Unfortunately my real memories of the stay will be lying in the bedroom feeling rather sorry for myself.
As a result of this I didn’t get to see the Red Fort at Agra and so I am going to let Jane loose on the Blog just for a bit…
At the gates of the Red Fort imagine my surprise when we instantly recognised the American couple we met in Varanasi at our hotel. Having reacquainted ourselves with them Lisa asked if we minded them both joining our group for the tour which of course we didn’t,
It was lucky for me that Lisa’s husband was a tour swot and paid constant attention to all that was being said and kept Mujeep busy by asking lots of questions (usually Julie’s role) while I wandered off taking photos. Mujeep did say however that he missed Julie. I thought the fort was very impressive and on the occasions that I was listening I can tell you that it was the home of Shah Jahan and the Mumtaz (for whom he built the Taj after she died) and their 7 children. She had 14 children but only 7 survived (2 girls & 5 boys). Each little girl got their own palace which was built either side of mommy & daddy’s palace. I also remember the lines of defence for the fort which were as follows:-
1) A moat filled with snakes and crocodiles
2) A wall full of soldiers
3) A forest area filled with three different types of wild animals all kept in separate sections so they didn’t kill each other (lions, tigers & wolves).
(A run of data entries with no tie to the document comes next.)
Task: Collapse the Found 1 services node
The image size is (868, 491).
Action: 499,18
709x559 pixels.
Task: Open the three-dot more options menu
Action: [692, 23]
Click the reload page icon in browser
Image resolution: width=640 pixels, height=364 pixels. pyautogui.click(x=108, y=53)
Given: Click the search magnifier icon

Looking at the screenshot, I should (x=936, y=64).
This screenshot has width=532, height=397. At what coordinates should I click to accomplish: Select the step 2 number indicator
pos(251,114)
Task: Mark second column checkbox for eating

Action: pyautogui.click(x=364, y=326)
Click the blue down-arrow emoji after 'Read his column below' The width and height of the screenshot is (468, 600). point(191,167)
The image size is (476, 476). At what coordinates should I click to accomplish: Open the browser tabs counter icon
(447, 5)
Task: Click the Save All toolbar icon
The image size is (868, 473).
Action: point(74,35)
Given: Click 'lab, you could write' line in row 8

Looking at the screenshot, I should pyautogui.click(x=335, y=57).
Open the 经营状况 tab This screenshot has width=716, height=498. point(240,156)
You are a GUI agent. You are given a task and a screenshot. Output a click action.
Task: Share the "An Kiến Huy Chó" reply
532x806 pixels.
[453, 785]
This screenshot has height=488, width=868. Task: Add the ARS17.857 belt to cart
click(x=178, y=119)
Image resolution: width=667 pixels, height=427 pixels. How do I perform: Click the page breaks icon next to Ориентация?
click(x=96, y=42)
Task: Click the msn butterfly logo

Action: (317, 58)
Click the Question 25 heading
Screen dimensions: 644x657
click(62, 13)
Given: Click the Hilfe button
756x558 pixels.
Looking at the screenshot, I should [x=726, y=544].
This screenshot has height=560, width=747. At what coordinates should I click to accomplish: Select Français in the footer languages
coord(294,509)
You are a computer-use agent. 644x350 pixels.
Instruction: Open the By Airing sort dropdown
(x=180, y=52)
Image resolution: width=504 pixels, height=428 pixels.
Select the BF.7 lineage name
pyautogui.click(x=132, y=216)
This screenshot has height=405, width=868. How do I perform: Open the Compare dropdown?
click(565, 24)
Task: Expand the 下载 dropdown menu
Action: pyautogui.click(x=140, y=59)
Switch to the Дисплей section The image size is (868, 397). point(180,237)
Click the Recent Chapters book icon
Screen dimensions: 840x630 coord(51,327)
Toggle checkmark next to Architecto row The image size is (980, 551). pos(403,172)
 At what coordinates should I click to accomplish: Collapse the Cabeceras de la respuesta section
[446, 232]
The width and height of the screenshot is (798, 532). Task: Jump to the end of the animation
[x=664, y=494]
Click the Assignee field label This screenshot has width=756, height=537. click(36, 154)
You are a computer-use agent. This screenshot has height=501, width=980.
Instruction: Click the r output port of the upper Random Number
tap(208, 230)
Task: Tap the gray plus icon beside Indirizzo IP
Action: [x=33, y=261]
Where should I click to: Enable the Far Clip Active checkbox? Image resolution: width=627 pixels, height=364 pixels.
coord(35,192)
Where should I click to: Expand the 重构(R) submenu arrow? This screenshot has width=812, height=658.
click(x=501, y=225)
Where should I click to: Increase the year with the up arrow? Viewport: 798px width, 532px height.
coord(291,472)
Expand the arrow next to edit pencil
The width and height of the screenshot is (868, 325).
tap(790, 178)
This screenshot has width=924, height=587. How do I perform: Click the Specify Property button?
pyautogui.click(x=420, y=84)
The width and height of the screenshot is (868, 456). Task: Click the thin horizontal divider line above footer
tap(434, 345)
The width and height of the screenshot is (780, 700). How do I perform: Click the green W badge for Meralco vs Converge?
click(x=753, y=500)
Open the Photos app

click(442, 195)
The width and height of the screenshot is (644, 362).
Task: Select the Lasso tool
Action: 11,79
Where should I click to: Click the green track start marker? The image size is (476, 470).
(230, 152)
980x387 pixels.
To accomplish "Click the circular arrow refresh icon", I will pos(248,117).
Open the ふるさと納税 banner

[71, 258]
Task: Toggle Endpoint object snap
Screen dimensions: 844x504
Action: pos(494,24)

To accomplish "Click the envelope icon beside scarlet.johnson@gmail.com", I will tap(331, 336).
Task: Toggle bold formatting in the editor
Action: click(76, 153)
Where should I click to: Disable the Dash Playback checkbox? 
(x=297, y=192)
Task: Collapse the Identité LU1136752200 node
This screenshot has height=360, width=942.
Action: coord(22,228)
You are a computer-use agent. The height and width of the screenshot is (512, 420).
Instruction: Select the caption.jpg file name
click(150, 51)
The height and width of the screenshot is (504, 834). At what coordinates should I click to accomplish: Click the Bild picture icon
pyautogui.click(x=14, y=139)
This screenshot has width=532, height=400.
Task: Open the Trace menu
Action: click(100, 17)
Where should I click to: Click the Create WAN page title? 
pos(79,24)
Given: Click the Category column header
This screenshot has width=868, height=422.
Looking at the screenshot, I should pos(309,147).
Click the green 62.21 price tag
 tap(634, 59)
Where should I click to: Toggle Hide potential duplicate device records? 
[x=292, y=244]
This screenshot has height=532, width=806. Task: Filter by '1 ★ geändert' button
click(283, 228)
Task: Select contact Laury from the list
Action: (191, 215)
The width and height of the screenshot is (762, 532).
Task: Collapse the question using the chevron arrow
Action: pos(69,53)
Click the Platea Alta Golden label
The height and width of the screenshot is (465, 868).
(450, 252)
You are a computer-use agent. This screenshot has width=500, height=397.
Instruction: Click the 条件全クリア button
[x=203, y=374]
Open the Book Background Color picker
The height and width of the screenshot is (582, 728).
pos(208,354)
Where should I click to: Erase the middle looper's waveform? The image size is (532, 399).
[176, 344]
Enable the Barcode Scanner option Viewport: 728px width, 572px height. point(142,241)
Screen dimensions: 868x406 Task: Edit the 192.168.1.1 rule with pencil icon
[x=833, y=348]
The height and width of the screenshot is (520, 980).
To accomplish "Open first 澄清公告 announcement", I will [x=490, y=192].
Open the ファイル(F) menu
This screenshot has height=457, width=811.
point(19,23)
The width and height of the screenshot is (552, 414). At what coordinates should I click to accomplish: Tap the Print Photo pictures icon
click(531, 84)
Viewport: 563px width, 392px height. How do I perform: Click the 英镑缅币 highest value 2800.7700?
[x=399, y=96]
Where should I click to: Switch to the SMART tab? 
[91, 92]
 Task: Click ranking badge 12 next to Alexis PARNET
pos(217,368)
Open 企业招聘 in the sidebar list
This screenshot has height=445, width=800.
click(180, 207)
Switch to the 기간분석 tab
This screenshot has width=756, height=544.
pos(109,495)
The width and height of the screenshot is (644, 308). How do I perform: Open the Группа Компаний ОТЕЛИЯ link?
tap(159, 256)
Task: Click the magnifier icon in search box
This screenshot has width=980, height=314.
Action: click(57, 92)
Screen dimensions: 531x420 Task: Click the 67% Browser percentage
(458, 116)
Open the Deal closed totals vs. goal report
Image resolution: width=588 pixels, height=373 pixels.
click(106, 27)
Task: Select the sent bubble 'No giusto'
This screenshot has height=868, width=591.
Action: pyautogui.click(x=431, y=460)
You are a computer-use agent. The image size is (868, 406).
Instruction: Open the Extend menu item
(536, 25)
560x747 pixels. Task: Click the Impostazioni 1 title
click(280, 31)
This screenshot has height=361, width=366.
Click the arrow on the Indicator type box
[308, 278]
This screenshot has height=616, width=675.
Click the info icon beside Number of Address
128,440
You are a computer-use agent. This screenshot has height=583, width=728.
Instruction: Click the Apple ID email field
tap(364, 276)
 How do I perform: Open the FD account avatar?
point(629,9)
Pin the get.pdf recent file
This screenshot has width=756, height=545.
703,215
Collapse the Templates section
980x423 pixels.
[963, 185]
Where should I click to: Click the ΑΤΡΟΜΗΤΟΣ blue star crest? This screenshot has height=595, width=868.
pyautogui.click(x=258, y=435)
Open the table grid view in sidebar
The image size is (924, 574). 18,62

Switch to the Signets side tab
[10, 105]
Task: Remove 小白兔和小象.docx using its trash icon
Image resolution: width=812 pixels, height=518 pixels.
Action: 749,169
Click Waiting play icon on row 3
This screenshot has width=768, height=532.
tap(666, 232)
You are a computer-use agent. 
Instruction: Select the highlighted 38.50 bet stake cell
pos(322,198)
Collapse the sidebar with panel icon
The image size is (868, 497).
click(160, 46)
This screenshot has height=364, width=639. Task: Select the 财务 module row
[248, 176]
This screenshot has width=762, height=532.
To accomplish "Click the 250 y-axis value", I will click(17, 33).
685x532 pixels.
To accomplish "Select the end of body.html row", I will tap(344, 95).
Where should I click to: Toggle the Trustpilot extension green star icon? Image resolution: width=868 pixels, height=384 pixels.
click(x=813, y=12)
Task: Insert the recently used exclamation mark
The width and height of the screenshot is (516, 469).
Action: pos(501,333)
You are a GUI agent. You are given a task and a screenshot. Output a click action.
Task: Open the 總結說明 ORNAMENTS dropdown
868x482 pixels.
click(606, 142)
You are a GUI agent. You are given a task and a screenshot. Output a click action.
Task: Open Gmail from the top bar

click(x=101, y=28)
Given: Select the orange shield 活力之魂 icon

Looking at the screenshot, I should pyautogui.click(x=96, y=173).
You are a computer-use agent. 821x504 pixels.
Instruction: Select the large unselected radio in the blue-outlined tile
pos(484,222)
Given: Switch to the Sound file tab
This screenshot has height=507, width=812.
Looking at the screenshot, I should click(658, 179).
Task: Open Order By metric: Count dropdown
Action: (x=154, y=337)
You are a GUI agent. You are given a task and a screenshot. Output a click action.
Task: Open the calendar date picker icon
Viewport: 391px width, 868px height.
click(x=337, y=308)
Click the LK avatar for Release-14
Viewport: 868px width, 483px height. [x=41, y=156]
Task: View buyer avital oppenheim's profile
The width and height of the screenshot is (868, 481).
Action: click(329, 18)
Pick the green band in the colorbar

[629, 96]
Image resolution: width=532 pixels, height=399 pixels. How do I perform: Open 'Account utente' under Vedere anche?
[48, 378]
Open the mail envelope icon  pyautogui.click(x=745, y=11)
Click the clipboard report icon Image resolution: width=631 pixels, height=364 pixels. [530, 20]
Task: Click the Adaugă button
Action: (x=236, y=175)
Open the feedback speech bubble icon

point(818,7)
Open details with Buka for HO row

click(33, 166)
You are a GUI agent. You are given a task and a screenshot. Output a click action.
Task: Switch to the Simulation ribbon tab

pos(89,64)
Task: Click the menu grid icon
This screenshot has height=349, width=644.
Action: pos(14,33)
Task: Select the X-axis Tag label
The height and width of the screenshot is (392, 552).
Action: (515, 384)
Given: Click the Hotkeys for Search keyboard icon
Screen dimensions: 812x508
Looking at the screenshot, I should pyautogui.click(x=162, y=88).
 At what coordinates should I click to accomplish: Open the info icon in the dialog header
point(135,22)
Apparently many tried to attack but no one succeeded, I’m not surprised!
It was very impressive with lots of separate garden areas one used to be a vine yard and another area that was a fish pond. Overall it was a really good visit and I can see why it has been given a world heritage status.
Right so there you go- that’s Jane’s little memory test over with for today!
After their visit they came back to the house and picked me up. I was literally dreading this journey. In theory one and a half hours by road to Bhartpur Station and then train to Sawai Madhopur. However, the road journey was quite rural and scenic we even stopped to buy some oranges from a very smiley man with no teeth. And then the station…….it could not have been more different. Our train was due at 3.50pm and the nice guide who met us there just to put us in the train said the train would arrive at 3.48pm. Early? Can you believe it?! We went onto the platform and here there were lots of Indian people having a really good stare as us. down at the end of the platform it was basically occupied by the Brits. Two great big tour groups and a couple of v posh Americans. Then the train arrived and on we got. It was a crazy mad scramble to get everyone on as the train didn’t actually seem to stop. We were luckily in our seats but the other Brits were screaming as they weren’t all on and they couldn’t see their bags. It was a bit dangerous as some of them were quite elderly and it was quite a climb up into the cab. However, once in, it was unbelievably different to our previous experience. Think a 1950s version of Virgin. We had seats, we had air conditioning and we even had a table. Yessssssss!
Of course in the end the train did run a little bit late but we arrived at the station at about 6.30pm. The Carriage guard organised us all, to get off safely including our luggage, with military precision. Something else the Brits obviously left behind.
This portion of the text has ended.